U.S. Growth: Behind the GDP surprise

U.S. Growth: Behind the GDP surprise

Strong headline growth for the U.S., with the devil in the details; Policy signals from China as trade talks resume.

"No one can bear it if policy swings back and forth between tightening and loosening many times a year"
People's Bank of China Deputy Governor Liu Guoqiang

U.S. Growth: behind the GDP surprise  

U.S. GDP grew at a 3.2% annual pace in Q1, well above the expected 2.3%.

But what’s behind the figure, the first of three estimates by the Department of Commerce, was revealing. More than half of the 3.2% figure – 1.7 percentage points – was the result of changes in the famously volatile categories of inventories and trade, the biggest boost from these combined sources in six years. Growth in inventories adds to GDP because filling warehouses requires production. Net exports boosted the trade component, contributing 1.03 percentage points. However, that was large the result of declining imports, as companies completed their stockpiling ahead of a potential increase in U.S. tariffs on imports from China – something which has yet to take place.
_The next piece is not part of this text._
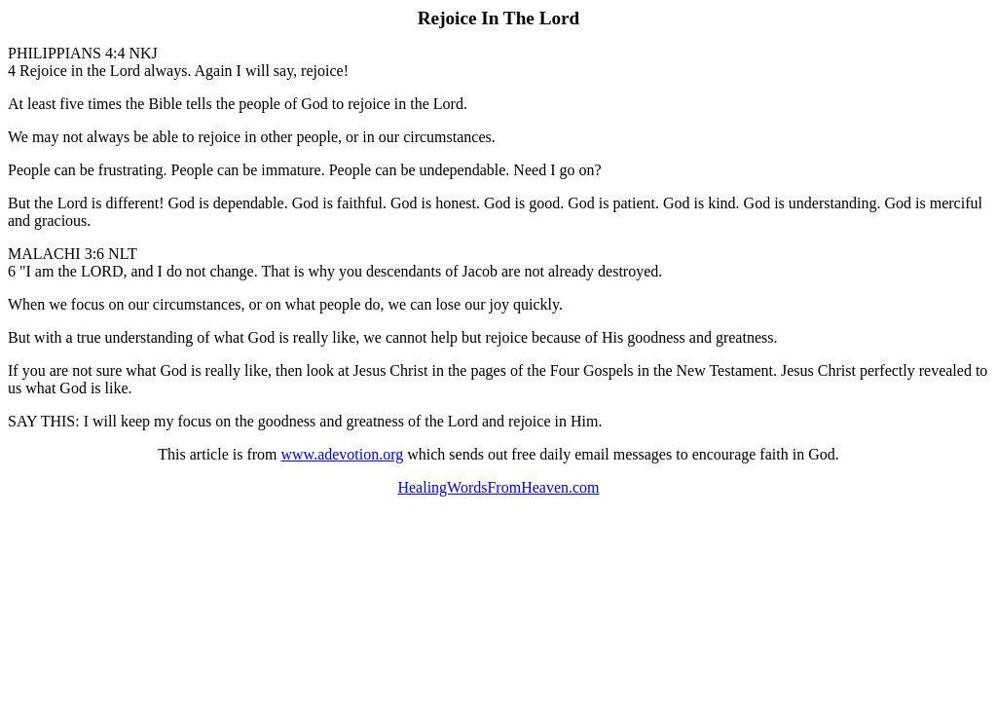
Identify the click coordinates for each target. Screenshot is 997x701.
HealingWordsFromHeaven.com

Inventories and trade were little help for underlying demand, which was substantially lower than overall GDP growth. That statistic, defined as final sales to private domestic purchasers, excluding trade, inventories and government, came in at 1.3%, the worst reading since 2013. One way to interpret the boost to overall GDP from inventories and net imports: this quarter's growth was earned in part at the expense of growth from future quarters, when final sales could come from already-built inventories rather than fresh production.

Personal consumption for Q1 was only slightly better than forecast, coming in at a 1.2% headline rate, and 1.3% excluding fuel and food.

Initial market reaction in fixed income was strongly positive. The yield for the 10-year Treasury moved downward from 2.525% to 2.493%; the 2-year from 2.320% down to 2.276%. U.S equities were less focused on the economic news than on the rapidly-unfolding earnings season, currently in progress.

China: Belt and Road – and trade.

The Belt and Road forum in Beijing last week was the scene of two important policy speeches.  The first, from People's Bank of China Governor Yi Gang focused on "building an open, market-oriented financing and investment system" for the multi-country program, deploying capital from the private sector as "the main force, while government funding will only play a guiding role, a leveraging role".

The second speech was delivered by Chinese President Xi Jinping, and included statements relevant to China's overall trade policy and current negotiations between China and the U.S.  Specifically, China "…will establish a binding enforcement system for international agreements" and “…eliminate improper rules, subsidies and practices that impede fair competition and distort the market."

This second speech coincided with the announcement of a new round of meetings of the top-level trade negotiation teams for China and the U.S.  U.S. Trade Representative Robert Lighthizer and Treasury Secretary Steve Mnuchin are headed to Beijing for talks scheduled to begin on April 30th; the talks were described by the White House as "cover[ing] trade issues including intellectual property, forced technology transfer, non-tariff barriers, agriculture, services, purchases, and enforcement”.